Kutipan Sumber:
Mongabay.co.id

KIARA: Kinerja Edhy Prabowo sebagai Menteri Kelautan dan Perikanan Diragukan

 

Kinerja Menteri Kelautan dan Perikanan Edhy Prabowo selama tiga bulan menjabat mulai diragukan oleh Koalisi Rakyat untuk Keadilan Perikanan (KIARA). Kinerja mantan Ketua Komisi IV DPR RI itu dinilai masih belum signifikan dan belum menerapkan langkah-langkah tegas untuk membangun sektor riil yang dipimpinnya selama lima tahun ke depan itu.

Alih-alih untuk membuat kebijakan yang bisa diterima oleh semua masyarakat perikanan yang menjadi stakeholder utama, Edhy Prabowo justru malah memicu munculnya polemik di masyarakat yang terus menuai pro dan kontra. Hal itu diungkapkan oleh Sekretaris Jenderal KIARA Susan Herawati di Jakarta, akhir pekan lalu.

Menurut Susan, Edhy Prabowo seharusnya bisa fokus untuk membuat langkah-langkah signifikan dalam tiga bulan kepemimpinannya pada Kementerian Kelautan dan Perikanan (KKP). Contoh nyata yang harus dikerjakan, adalah membuat peraturan turunan dari Undang-Undang No.7/2016 tentang Perlindungan dan Pemberdayaan Nelayan, Pembudi daya Ikan, dan Petambak Garam.

“Seluruh masyarakat bahari di seluruh Indonesia untuk tetap mengawasi dan mengkritisi kinerja Menteri Kelautan dan Perikanan,” sebut dia.

Perintah 1: Terjemahkan ke dalam bahasa Inggris kalimat dari kutipan sumber ini: "Hal itu diungkapkan oleh Sekretaris Jenderal KIARA Susan Herawati di Jakarta, akhir pekan lalu."
Perintah 2: Teruskan kutipan sumber tentang penilaian KIARA atas kinerja Edhy Prabowo, mulai setelah kalimat terakhirnya.
Baris-baris sesudah ini tidak diperlukan.

Bahan Tersedia:
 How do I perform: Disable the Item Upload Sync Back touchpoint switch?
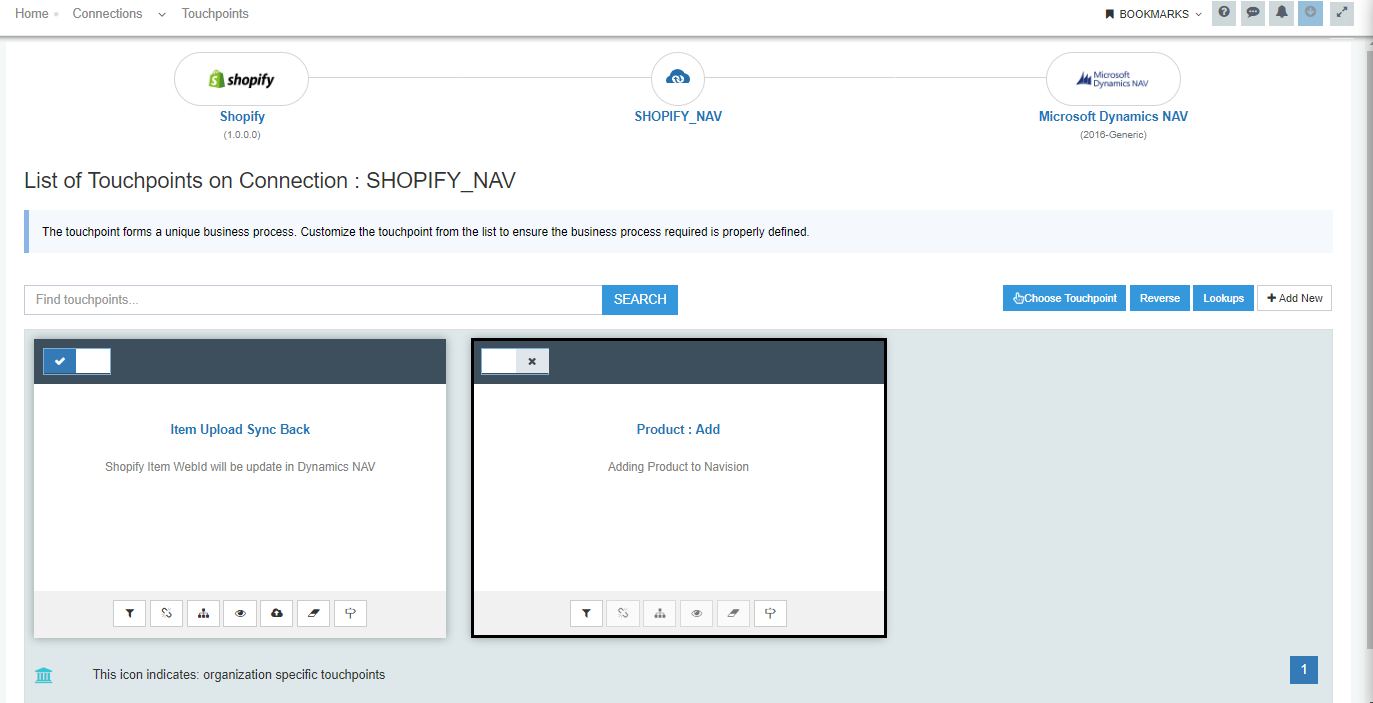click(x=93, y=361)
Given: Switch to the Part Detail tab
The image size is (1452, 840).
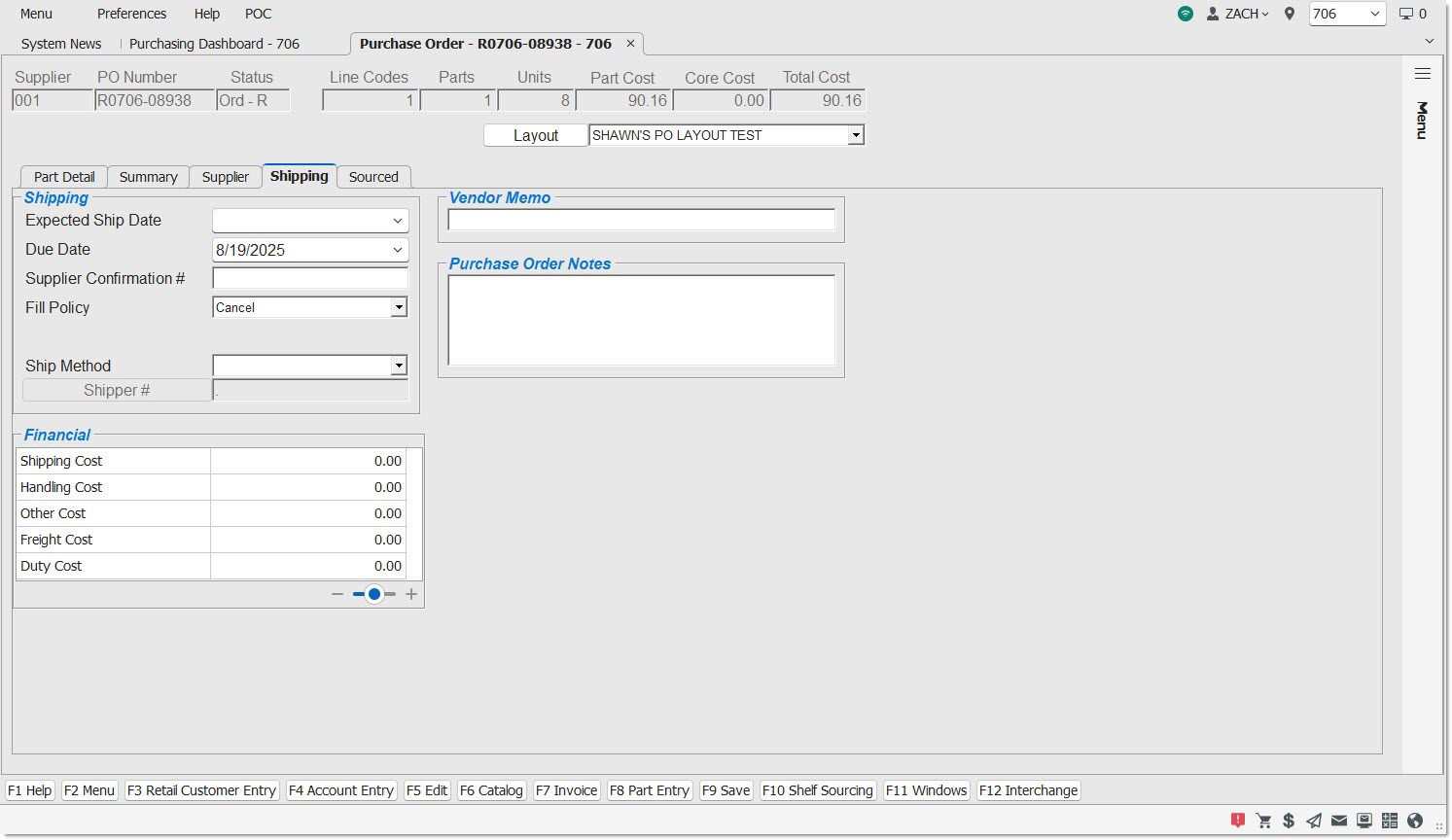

Jawaban 1: This was stated by KIARA Secretary General Susan Herawati in Jakarta last weekend.

Jawaban 2:
baca : Demi Keberlanjutan di Alam, Benih Lobster Fokus untuk Dibudidayakan

 

Menteri Kelautan dan Perikanan Edhy Prabowo panen lobster saat berada di Lombok Timur, Nusa Tenggara Barat, Kamis (26/12/2019). Foto : Humas KKP/Mongabay Indonesia

 

Dalam penilaian Susan, Edhy Prabowo saat ini terindikasi kuat akan mendorong sejumlah agenda, di antaranya adalah merevisi Peraturan Menteri Kelautan dan Perikanan (Permen KP) No.71/2016 tentang Jalur Penangkapan Ikan dan Penempatan Alat Penangkapan Ikan di Wilayah Pengelolaan Perikanan Negara Republik Indonesia.

Jika memang benar apa yang diduga tersebut, agenda tersebut sangat disayangkan menjadi agenda utama dari Edhy Prabowo. Pasalnya, peraturan tersebut sejak awal disusun dan diberlakukan untuk melaksanakan perlindungan terhadap keberlanjutan sumber daya kelautan dan perikanan yang ada di wilayah laut Nusantara.

“Jangan sampai Permen ini direvisi hanya untuk melayani kepentingan sekelompok pihak dengan menafikkan kepentingan nelayan tradisional sekaligus nelayan skala kecil,” ungkapnya.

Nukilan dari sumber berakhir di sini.